Update these lines by swapping each "screenshot" for "capture" and changing nothing else. Omit the pictures from your answer.

(Document and screenshot pointing entries)

┌──

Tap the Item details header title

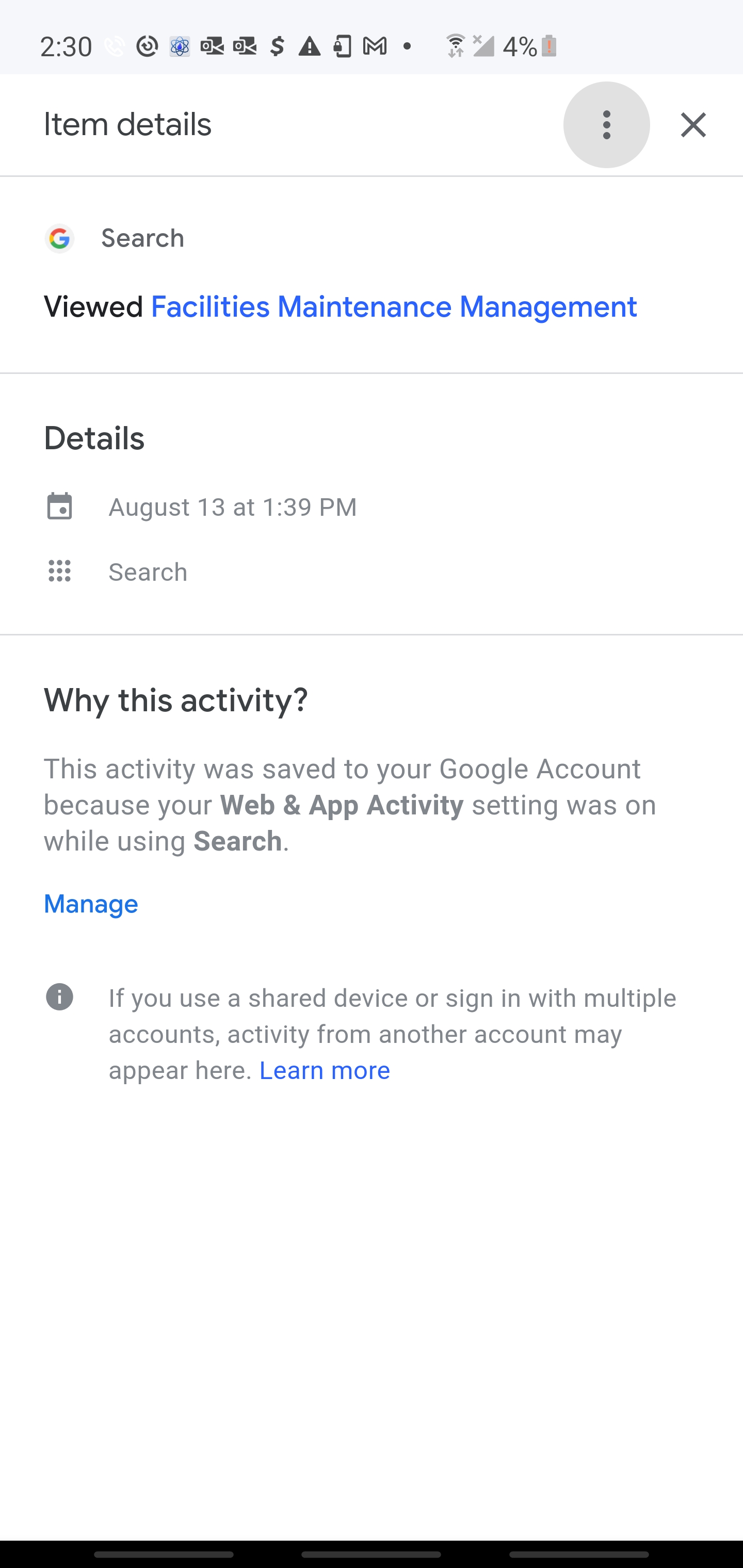coord(128,125)

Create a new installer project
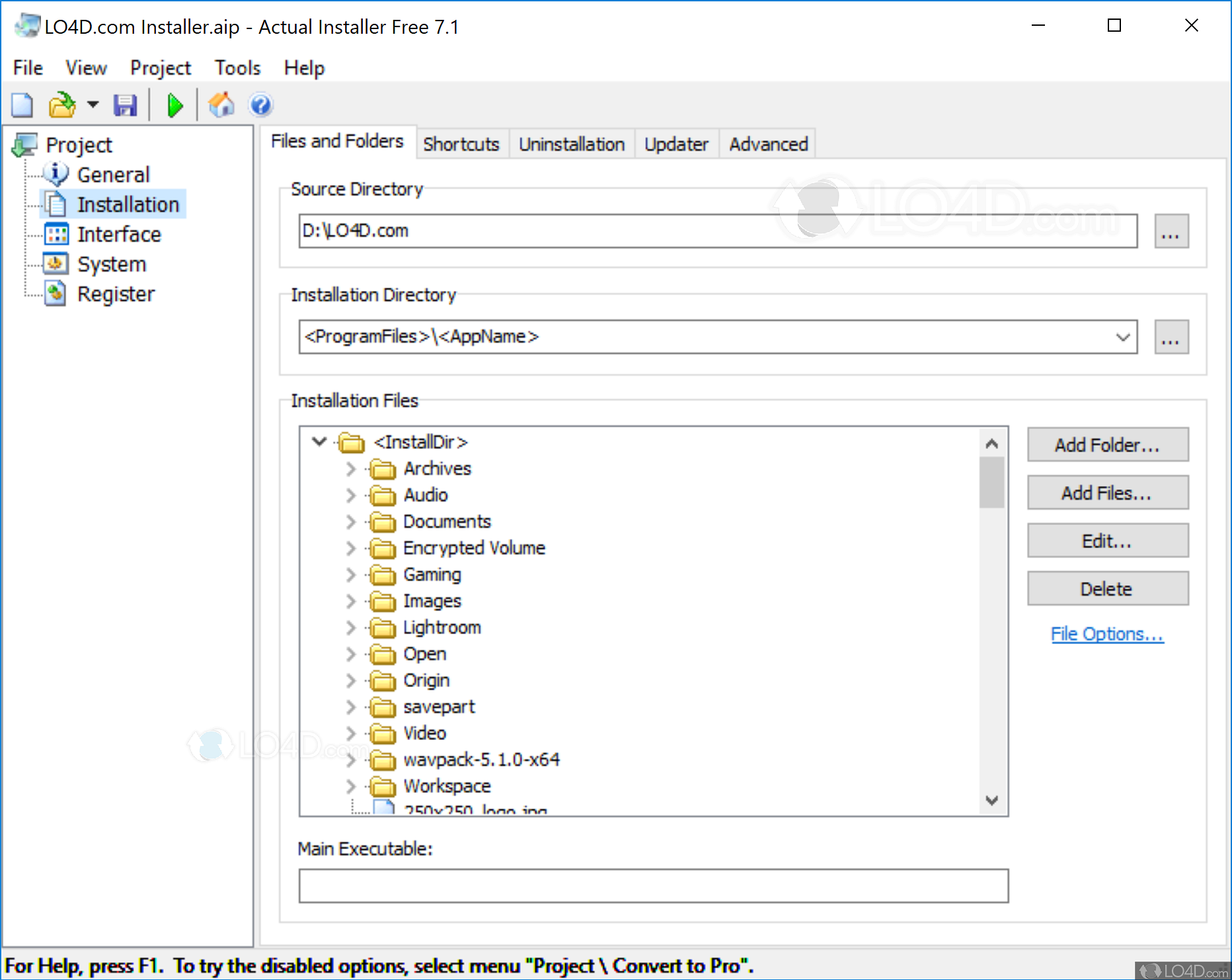coord(22,104)
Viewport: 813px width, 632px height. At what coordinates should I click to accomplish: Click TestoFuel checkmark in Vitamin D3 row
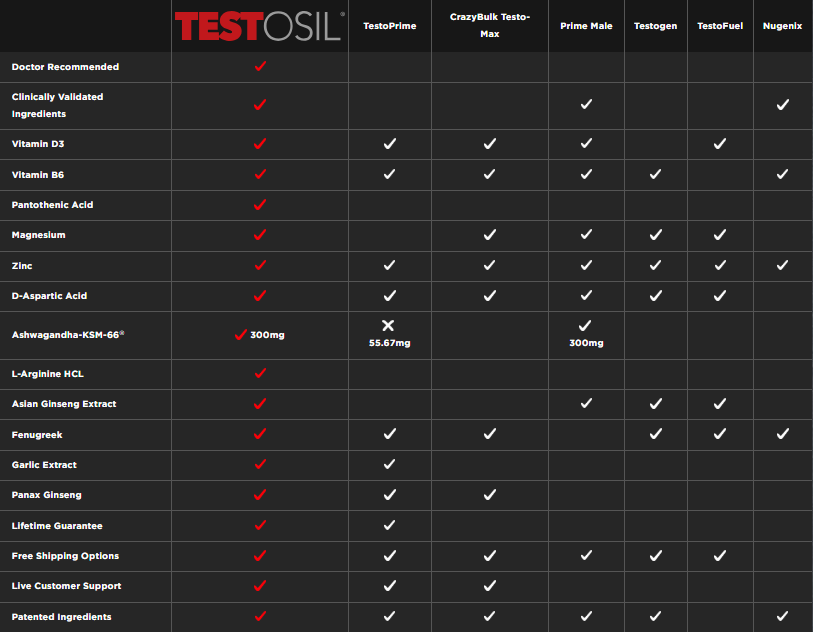tap(719, 144)
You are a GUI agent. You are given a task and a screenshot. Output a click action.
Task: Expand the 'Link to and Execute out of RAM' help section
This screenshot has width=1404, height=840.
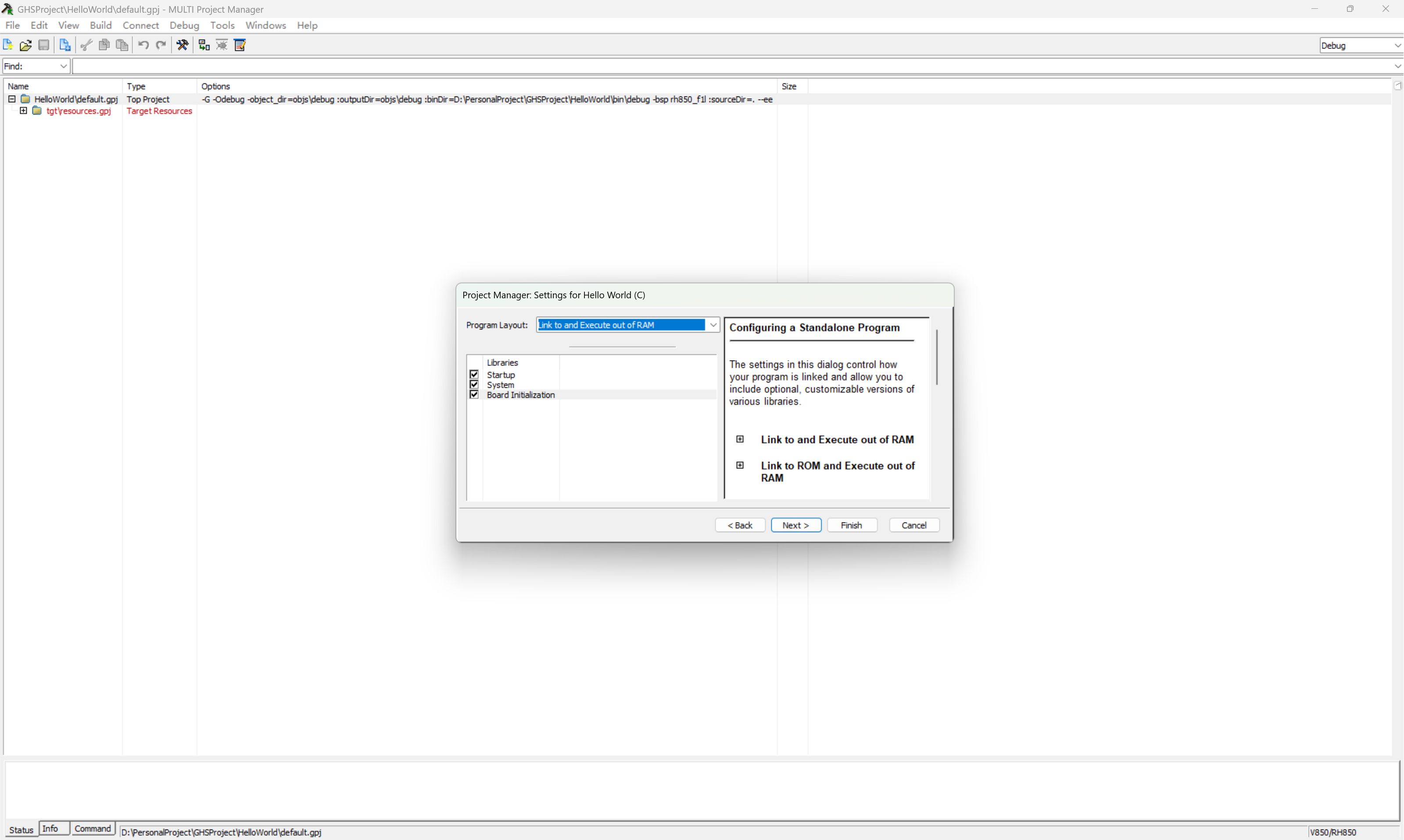click(739, 439)

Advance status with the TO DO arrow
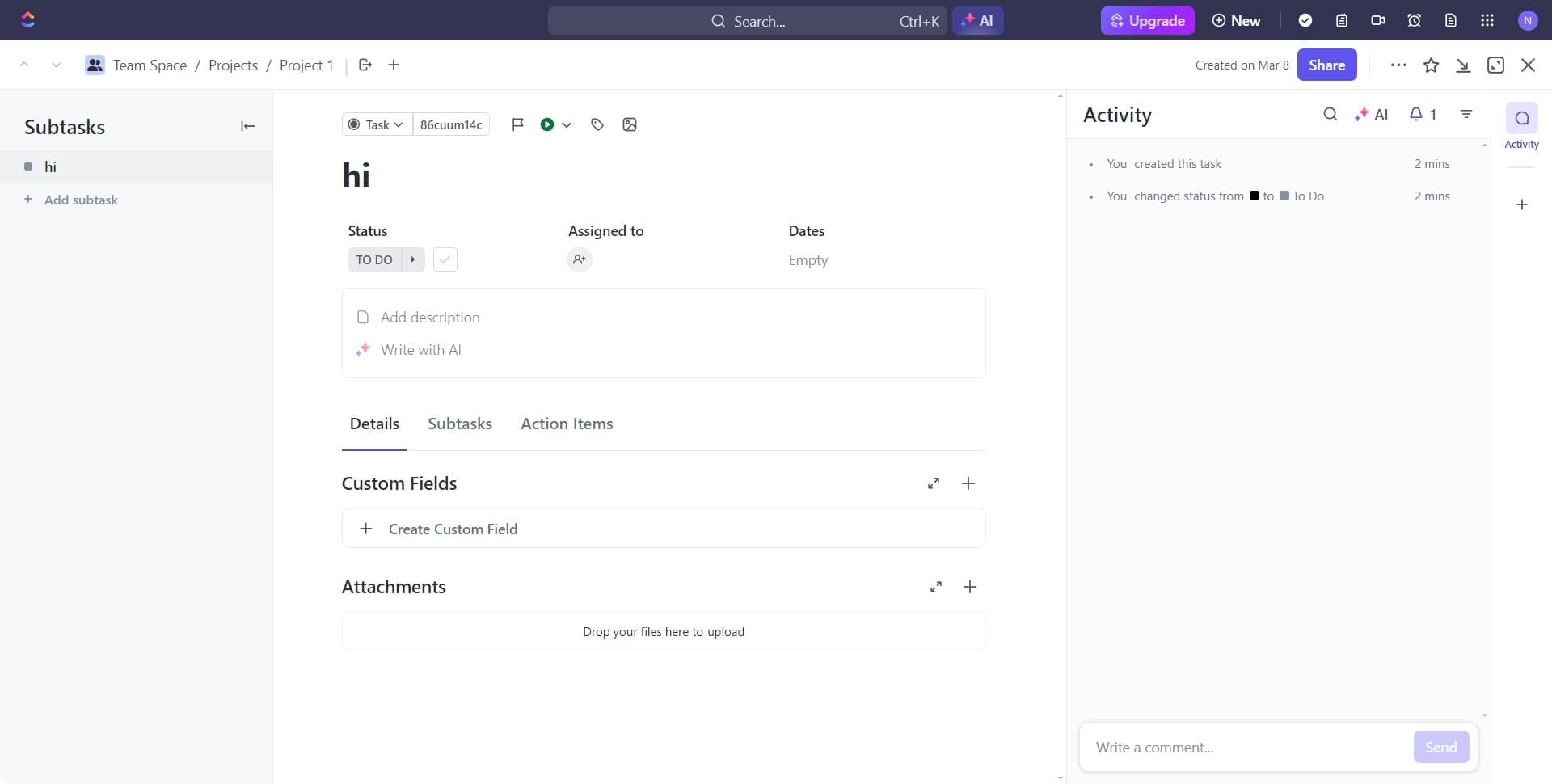(x=413, y=259)
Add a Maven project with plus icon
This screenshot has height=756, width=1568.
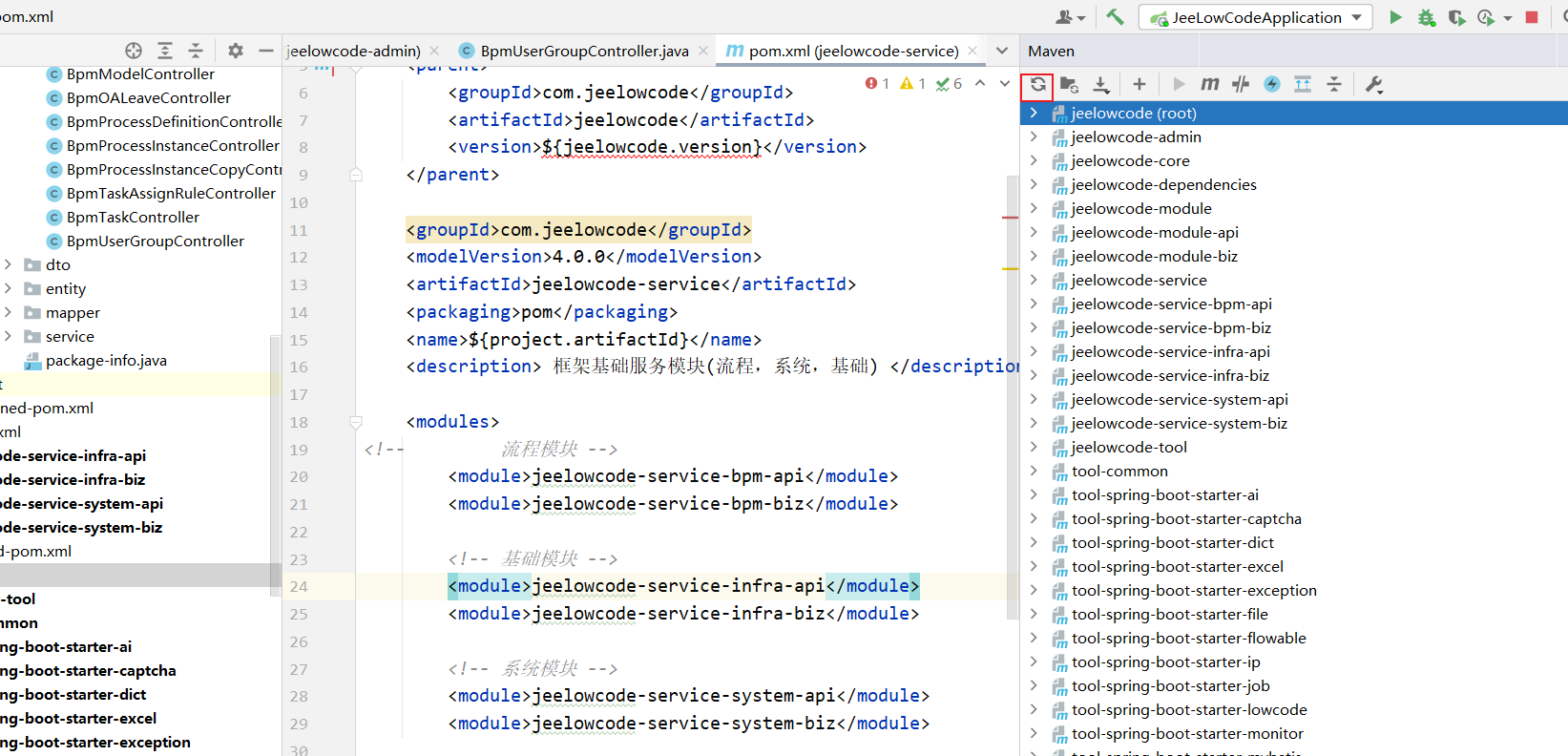[x=1139, y=85]
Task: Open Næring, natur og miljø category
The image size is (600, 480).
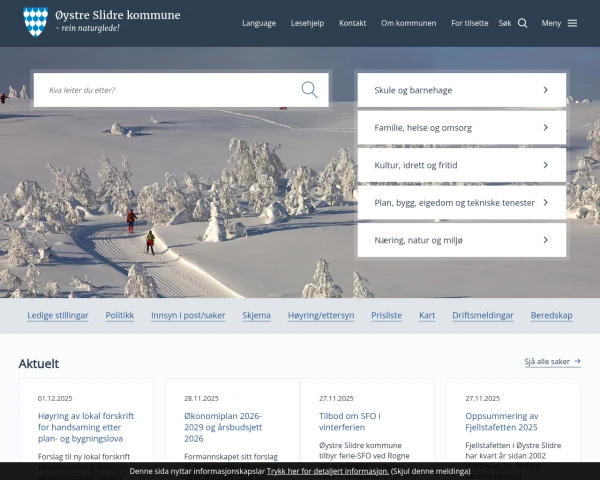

└──

*RIGHT ANSWER*.
Tap the Item details header title

coord(128,125)

Create a new installer project
coord(22,104)
Viewport: 813px width, 632px height. At what coordinates should I click to accomplish: Click TestoFuel checkmark in Vitamin D3 row
tap(719, 144)
You are a GUI agent. You are given a task and a capture. Output a click action.
Task: Expand the 'Link to and Execute out of RAM' help section
This capture has width=1404, height=840.
click(739, 439)

Advance status with the TO DO arrow
(x=413, y=259)
Add a Maven project with plus icon
This capture has height=756, width=1568.
[x=1139, y=85]
Task: Open Næring, natur og miljø category
The image size is (600, 480).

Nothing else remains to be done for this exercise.